# WHAT TO PRODUCE
I need the records below restated word for word, without their pictures.

[Screenshot grounding data]
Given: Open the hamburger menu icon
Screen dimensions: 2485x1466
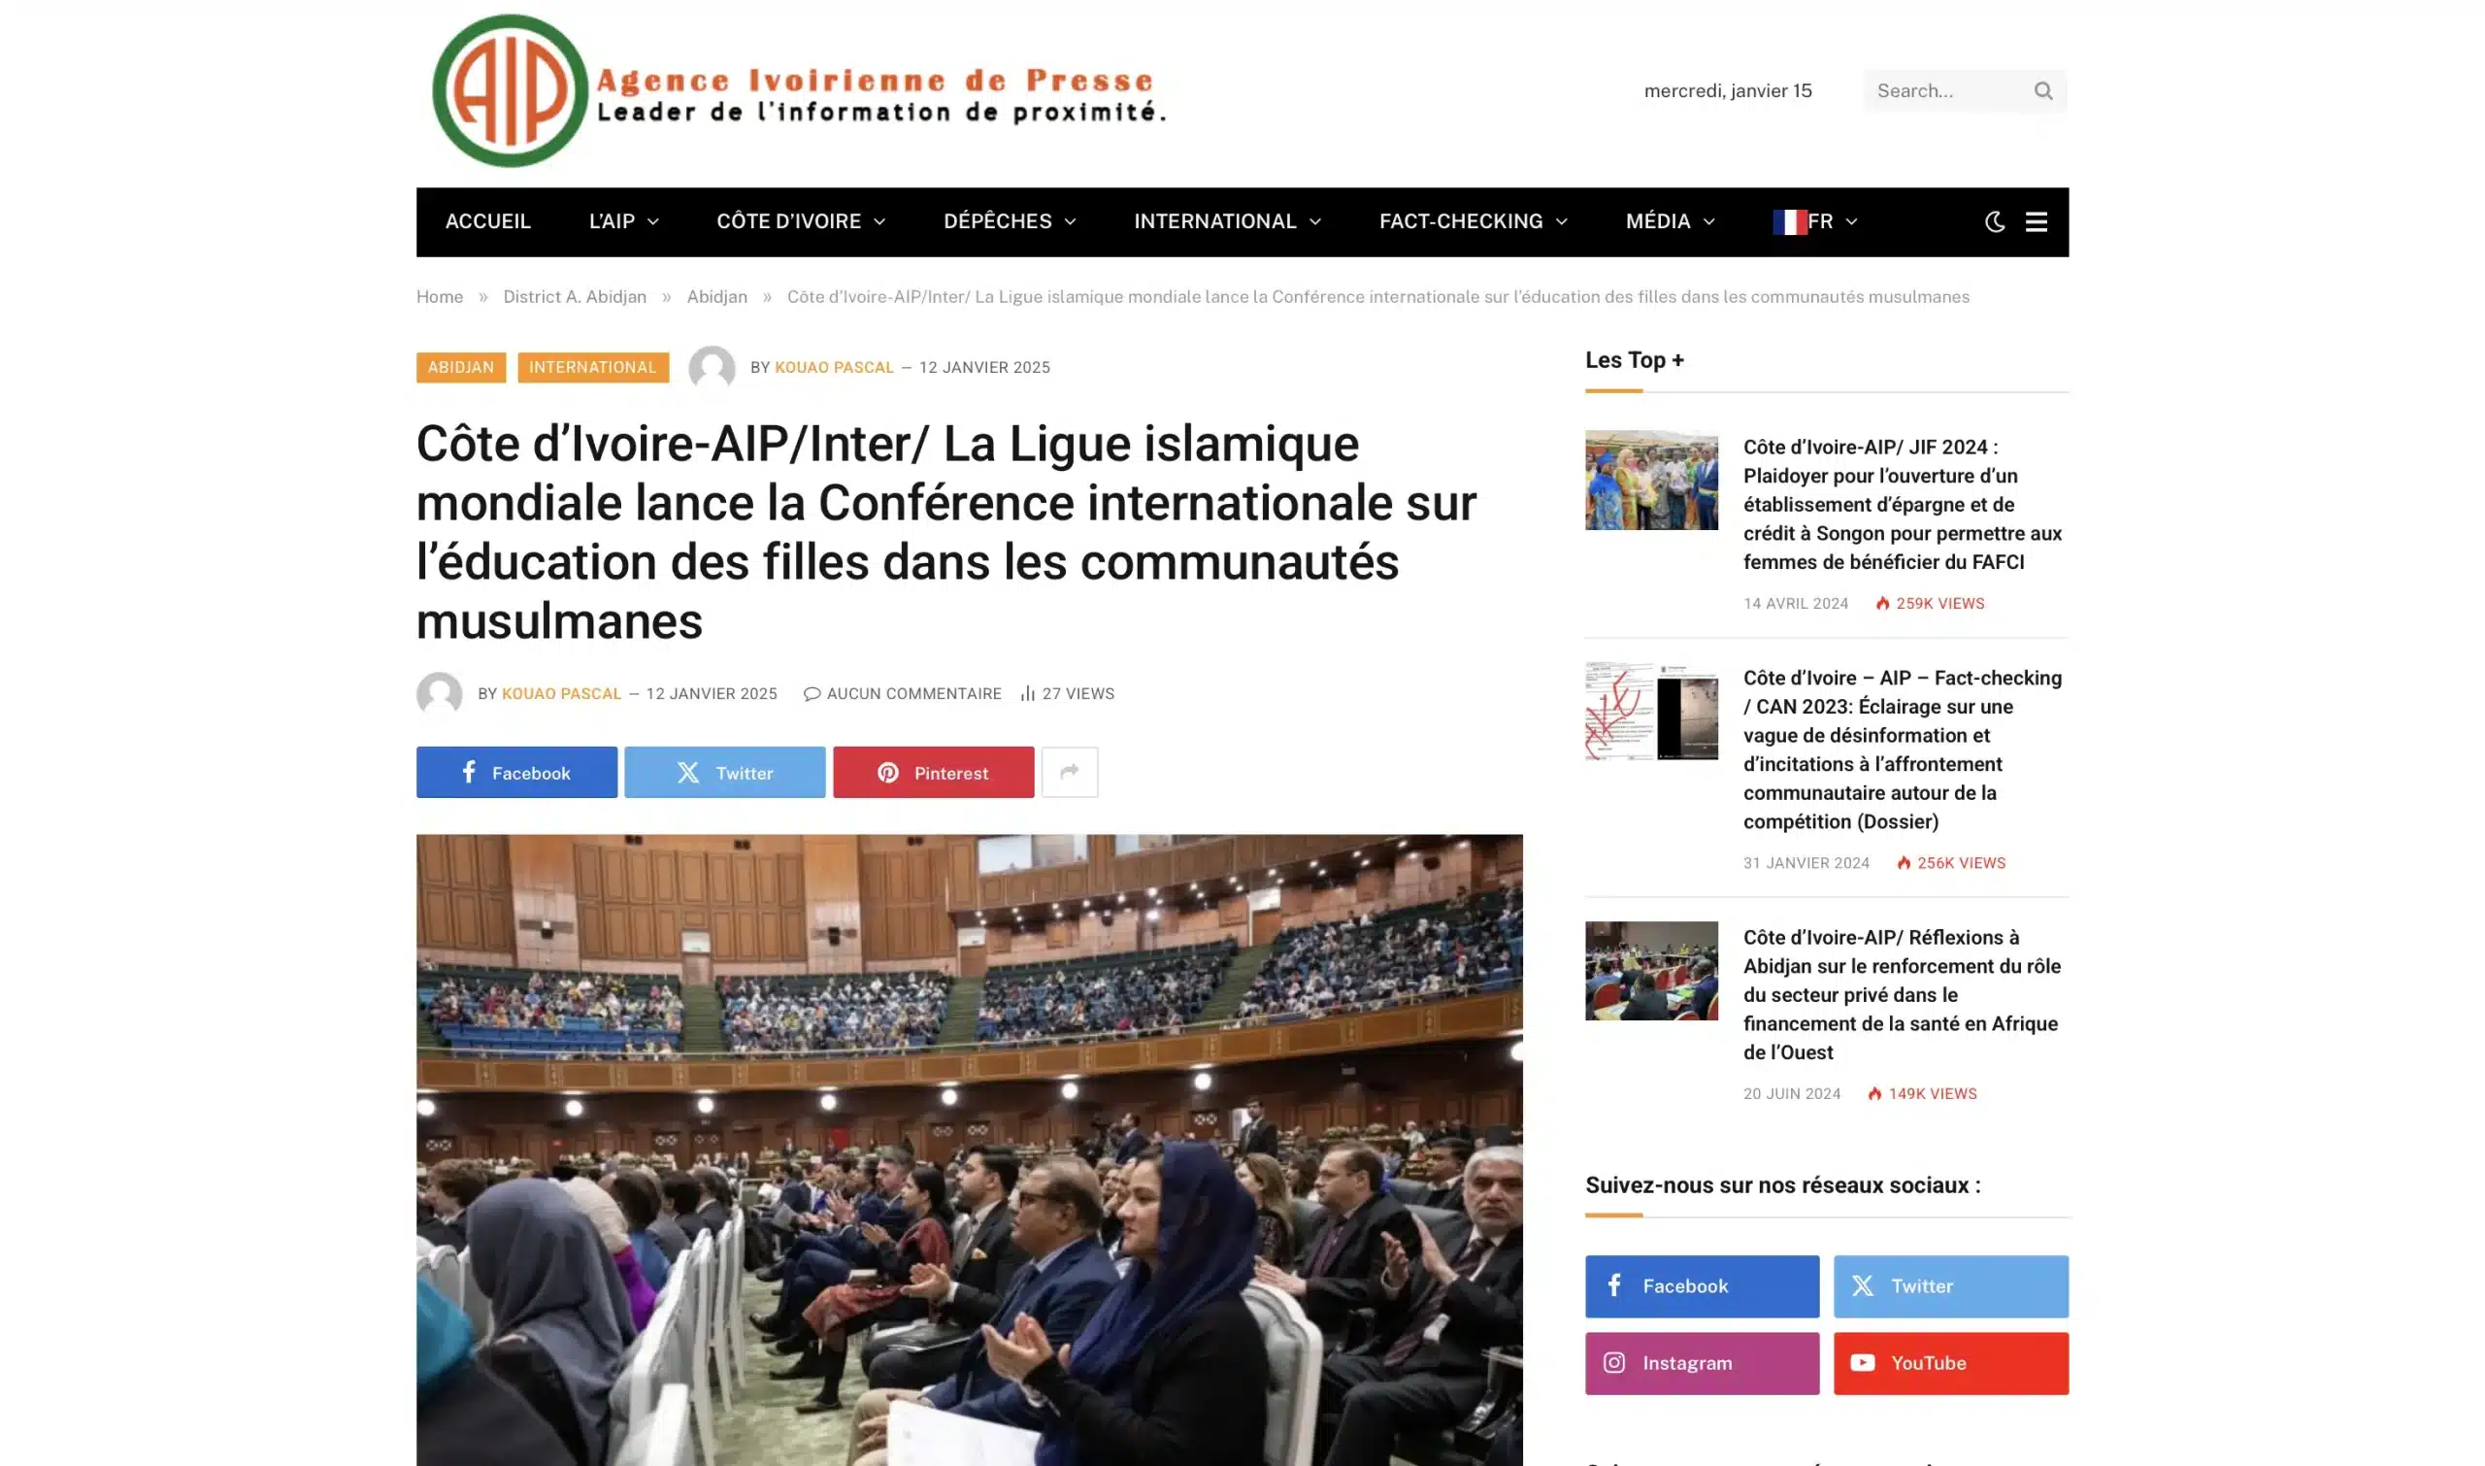Looking at the screenshot, I should tap(2036, 221).
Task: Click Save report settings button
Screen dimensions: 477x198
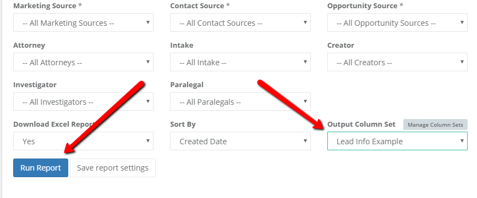Action: [x=113, y=168]
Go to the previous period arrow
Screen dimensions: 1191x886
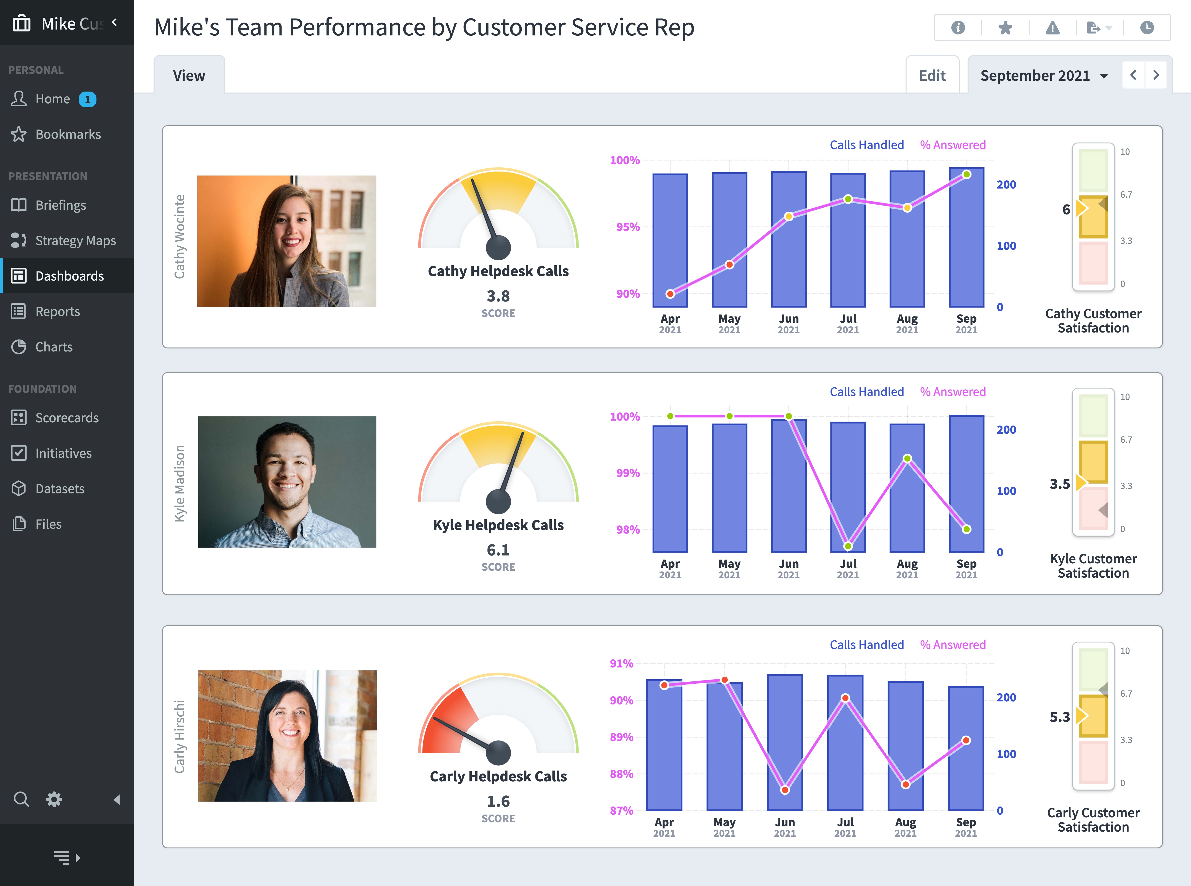tap(1133, 75)
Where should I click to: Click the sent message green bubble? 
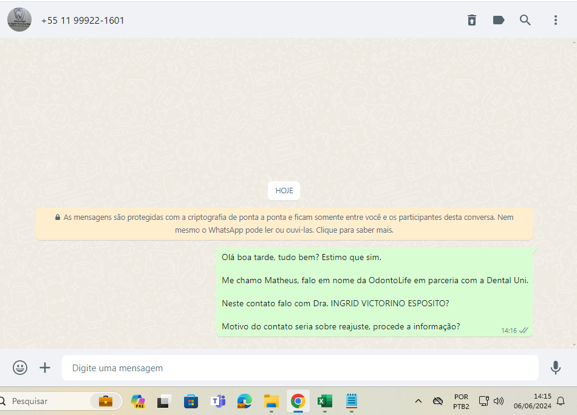pos(374,292)
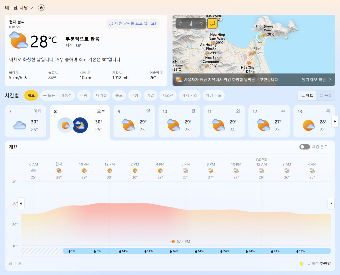Select the 대기질 tab
The width and height of the screenshot is (340, 275).
(x=101, y=96)
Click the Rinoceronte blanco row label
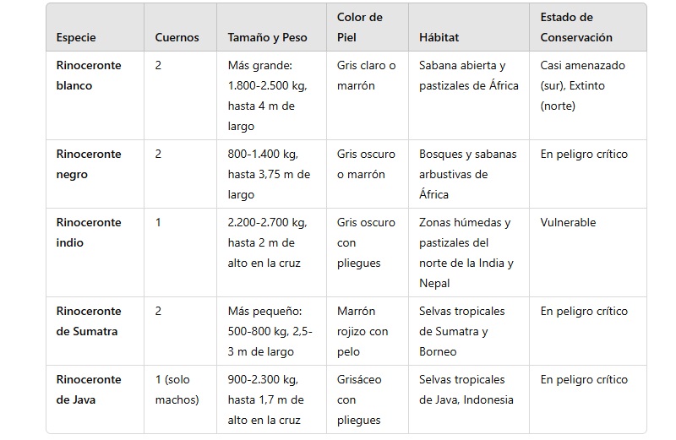The image size is (676, 440). (89, 75)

# ANSWER TO THE PROBLEM
Given: Open the hamburger menu icon
Screen dimensions: 2485x1466
Looking at the screenshot, I should tap(2036, 221).
Task: Click Save report settings button
Screen dimensions: 477x198
Action: [x=113, y=168]
Go to the previous period arrow
Screen dimensions: 1191x886
tap(1133, 75)
Where should I click to: Click the sent message green bubble? 
pos(374,292)
Select the 대기질 tab
The width and height of the screenshot is (340, 275).
(x=101, y=96)
Click the Rinoceronte blanco row label
The image size is (676, 440). (89, 75)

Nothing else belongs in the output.